While it's still early, our testing is showing this issue fixed in
glusterfs7.2 (we were at 416).

Closing the loop in case people search for this.


On Sun, Jan 26, 2020 at 12:04:00PM -0600, Erik Jacobson wrote:
> > One last reply to myself.
> One of the test cases my test scripts triggered turned out to actually
> be due to my NFS RW mount options.
> OLD RW NFS mount options:
> "rw,noatime,nocto,actimeo=3600,lookupcache=all,nolock,tcp,vers=3"
> NEW options that work better
> rw,noatime,nolock,tcp,vers=3"
> I had copied the RO NFS options we use which try to be aggressive about
> caching. The RO root image doesn't change much and we want it as fast
> as possible. The options are not appropriate for RW areas that change.
> (Even though it's a single image file we care about).

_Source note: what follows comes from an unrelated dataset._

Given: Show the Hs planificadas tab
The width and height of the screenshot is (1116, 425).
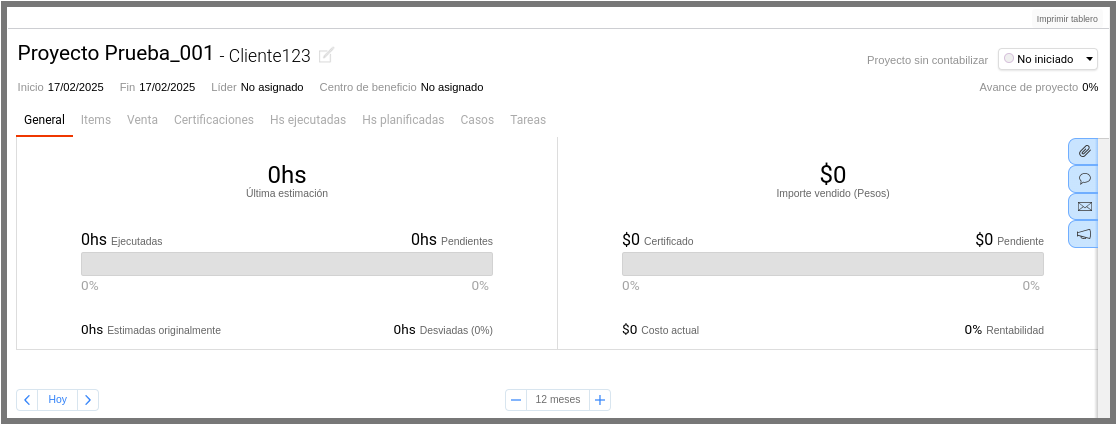Looking at the screenshot, I should pyautogui.click(x=403, y=120).
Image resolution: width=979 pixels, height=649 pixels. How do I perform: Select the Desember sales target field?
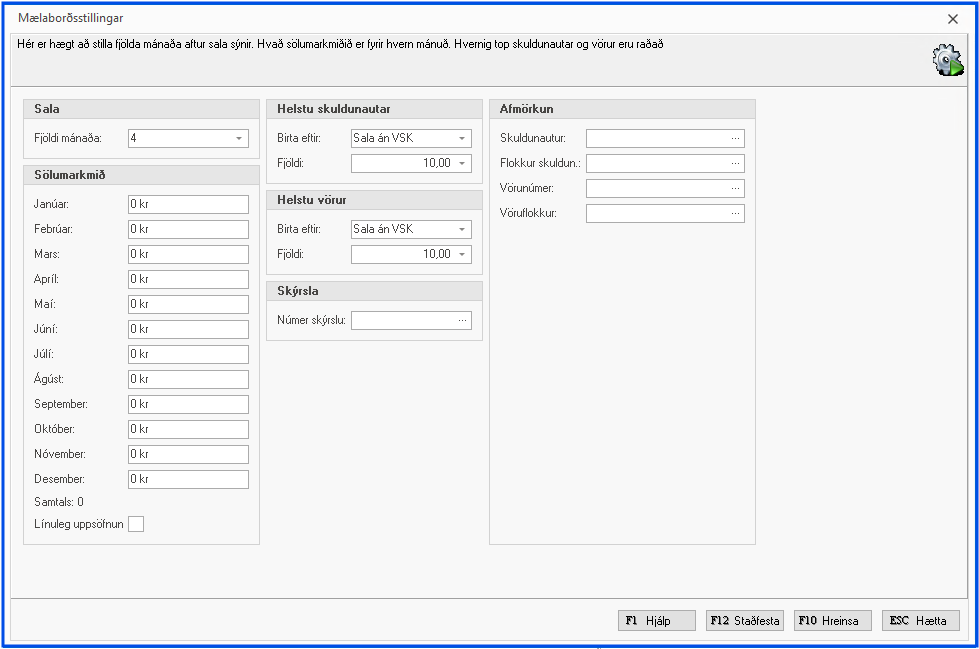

> So now my test scripts run clean but since what we see on larger systems
> is right after reboot, the caching shouldn't matter. In the real problem
> case, the RW stuff is done once after reboot.
> FWIW I attached my current test scripts, my last batch had some errors.
> The search continues for the actual problem, which I'm struggling to
> reproduce @ 366 NFs clients.
> I believe yesterday, when I posted about actual HANGS, that is the real
> problem we're tracking. I hit that once in my test scripts - only once.
> My script was otherwise hitting a "file doesn't really exist even though
> cached" issue and it was tricking my scripts.
> In any case, I'm changing the RW NFS options we use regardless.
> Erik